### Work item
Could you return every line of the records below that contains the word "home"?

---- Extracted data

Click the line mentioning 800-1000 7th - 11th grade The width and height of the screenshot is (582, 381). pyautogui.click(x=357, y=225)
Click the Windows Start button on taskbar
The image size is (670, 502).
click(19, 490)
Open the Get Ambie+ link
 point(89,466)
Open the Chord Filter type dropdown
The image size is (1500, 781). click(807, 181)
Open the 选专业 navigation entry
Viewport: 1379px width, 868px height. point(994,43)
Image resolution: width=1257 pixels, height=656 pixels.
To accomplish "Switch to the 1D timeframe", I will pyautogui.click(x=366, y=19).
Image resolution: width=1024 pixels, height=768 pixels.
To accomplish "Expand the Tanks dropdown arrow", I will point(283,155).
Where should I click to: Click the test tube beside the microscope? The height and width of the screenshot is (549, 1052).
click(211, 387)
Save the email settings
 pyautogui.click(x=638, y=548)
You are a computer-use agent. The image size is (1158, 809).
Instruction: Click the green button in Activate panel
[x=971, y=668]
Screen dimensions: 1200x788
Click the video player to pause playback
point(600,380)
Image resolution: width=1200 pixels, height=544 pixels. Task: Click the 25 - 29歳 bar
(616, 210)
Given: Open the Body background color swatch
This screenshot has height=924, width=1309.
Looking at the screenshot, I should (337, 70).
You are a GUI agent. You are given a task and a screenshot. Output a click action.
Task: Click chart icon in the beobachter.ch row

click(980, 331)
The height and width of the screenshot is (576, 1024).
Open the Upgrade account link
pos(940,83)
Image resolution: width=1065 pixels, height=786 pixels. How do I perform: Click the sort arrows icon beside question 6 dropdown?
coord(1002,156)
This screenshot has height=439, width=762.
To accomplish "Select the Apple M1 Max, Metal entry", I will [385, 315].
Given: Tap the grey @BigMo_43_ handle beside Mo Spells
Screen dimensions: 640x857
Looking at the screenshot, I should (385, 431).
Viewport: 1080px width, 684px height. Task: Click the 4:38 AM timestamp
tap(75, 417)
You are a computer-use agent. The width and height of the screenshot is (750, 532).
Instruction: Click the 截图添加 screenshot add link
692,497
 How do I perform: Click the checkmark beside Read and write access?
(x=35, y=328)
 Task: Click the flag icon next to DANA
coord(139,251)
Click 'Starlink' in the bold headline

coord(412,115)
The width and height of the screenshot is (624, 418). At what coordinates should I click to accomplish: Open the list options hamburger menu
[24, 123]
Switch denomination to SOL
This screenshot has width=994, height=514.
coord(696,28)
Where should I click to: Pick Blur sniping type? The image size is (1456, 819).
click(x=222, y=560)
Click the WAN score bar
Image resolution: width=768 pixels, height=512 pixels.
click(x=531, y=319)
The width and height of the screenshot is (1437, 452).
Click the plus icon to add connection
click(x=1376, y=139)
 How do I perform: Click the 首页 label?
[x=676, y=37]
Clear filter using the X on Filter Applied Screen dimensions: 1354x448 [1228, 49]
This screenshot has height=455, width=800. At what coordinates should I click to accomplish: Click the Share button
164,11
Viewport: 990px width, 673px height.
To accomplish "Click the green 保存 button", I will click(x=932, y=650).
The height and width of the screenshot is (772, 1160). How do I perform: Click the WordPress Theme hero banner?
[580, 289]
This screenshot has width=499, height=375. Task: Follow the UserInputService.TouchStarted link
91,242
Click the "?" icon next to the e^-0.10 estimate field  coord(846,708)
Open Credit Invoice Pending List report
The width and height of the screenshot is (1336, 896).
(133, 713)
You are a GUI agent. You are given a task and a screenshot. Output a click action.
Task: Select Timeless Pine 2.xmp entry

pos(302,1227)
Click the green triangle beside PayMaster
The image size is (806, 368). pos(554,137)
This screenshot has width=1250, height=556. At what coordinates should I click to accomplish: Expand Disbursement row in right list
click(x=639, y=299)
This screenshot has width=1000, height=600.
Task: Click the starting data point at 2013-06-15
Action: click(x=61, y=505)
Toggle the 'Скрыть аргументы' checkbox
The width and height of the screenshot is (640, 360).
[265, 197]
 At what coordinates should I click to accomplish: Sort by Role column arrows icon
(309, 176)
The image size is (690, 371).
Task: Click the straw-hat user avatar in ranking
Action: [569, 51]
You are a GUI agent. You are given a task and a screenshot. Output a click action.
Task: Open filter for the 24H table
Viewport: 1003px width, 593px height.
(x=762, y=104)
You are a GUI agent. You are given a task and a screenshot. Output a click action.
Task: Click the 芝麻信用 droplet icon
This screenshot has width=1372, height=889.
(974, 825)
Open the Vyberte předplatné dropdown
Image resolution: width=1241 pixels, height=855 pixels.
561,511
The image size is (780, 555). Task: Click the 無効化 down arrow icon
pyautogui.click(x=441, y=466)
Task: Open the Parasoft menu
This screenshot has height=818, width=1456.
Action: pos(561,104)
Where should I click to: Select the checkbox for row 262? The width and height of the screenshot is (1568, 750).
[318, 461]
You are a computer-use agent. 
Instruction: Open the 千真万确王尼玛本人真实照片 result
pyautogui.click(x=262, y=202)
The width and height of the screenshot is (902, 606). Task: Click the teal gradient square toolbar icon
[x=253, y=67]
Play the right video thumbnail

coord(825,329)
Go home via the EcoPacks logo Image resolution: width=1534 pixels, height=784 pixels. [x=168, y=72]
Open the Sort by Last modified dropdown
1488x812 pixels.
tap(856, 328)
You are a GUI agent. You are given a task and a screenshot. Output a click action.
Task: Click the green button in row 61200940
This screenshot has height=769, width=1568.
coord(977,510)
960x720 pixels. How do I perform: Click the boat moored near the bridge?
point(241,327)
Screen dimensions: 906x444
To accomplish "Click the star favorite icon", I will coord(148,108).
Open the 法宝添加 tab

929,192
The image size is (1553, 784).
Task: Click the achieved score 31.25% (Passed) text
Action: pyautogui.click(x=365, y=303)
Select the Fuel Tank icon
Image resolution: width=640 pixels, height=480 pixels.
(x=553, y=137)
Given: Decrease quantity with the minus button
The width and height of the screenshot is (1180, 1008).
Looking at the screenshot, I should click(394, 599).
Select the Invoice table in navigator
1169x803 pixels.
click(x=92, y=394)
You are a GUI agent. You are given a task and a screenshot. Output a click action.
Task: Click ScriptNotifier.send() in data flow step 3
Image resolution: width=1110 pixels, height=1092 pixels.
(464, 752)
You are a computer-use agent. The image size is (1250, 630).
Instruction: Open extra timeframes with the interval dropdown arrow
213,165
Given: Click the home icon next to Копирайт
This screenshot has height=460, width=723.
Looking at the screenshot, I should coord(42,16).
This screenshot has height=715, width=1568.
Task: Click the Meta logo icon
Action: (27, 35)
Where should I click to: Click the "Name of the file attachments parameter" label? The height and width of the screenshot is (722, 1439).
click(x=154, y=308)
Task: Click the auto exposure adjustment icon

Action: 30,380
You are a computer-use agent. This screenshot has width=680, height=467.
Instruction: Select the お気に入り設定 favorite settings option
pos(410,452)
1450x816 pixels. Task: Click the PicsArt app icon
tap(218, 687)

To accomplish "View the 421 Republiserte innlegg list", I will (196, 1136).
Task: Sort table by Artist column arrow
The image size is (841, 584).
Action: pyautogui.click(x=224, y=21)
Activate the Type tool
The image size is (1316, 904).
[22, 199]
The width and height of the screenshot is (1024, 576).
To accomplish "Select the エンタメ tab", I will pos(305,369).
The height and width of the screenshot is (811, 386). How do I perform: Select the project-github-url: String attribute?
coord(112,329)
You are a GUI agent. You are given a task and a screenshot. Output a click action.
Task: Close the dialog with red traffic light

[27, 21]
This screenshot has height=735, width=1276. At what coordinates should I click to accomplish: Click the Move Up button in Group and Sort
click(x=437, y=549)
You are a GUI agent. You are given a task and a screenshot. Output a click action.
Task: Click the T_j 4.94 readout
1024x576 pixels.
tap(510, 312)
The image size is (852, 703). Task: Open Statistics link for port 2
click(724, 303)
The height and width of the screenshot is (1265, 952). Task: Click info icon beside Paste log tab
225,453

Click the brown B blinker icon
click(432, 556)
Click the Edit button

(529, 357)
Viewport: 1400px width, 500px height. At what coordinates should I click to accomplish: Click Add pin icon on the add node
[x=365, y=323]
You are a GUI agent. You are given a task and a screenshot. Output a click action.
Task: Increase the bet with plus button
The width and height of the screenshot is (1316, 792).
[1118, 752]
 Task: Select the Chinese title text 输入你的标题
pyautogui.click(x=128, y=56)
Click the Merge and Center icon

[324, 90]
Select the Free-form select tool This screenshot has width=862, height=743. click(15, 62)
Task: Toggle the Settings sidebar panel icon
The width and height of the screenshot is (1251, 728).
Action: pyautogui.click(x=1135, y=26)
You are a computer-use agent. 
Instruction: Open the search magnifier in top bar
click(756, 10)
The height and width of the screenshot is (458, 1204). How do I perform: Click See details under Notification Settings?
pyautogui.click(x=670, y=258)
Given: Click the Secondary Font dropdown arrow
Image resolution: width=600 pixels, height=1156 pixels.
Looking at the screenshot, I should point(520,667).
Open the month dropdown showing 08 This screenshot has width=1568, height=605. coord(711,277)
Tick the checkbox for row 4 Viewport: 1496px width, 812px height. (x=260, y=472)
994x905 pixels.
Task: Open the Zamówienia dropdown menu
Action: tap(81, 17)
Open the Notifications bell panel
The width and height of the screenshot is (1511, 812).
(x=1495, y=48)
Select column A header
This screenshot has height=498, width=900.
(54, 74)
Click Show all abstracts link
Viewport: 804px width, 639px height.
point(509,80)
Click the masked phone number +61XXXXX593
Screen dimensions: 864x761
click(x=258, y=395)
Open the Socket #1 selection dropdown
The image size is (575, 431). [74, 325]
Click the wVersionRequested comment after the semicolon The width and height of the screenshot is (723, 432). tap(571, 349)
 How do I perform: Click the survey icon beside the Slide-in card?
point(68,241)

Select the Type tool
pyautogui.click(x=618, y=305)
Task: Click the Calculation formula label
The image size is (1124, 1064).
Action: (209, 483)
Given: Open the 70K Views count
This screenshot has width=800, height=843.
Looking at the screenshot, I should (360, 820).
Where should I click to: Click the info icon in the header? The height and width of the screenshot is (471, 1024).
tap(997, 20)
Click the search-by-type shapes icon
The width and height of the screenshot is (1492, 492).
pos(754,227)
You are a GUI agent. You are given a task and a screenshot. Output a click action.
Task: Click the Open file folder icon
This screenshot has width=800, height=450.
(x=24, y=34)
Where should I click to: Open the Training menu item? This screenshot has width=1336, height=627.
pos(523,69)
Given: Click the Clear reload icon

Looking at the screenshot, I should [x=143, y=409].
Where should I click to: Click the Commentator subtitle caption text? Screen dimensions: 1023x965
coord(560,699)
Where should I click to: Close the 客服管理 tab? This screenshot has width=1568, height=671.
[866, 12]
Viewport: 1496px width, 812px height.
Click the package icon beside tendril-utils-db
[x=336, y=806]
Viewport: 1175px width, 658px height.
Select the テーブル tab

--------

### Task response
Go home via the EcoPacks logo Image resolution: width=1534 pixels, height=784 pixels. [x=168, y=72]
Given: Click the home icon next to Копирайт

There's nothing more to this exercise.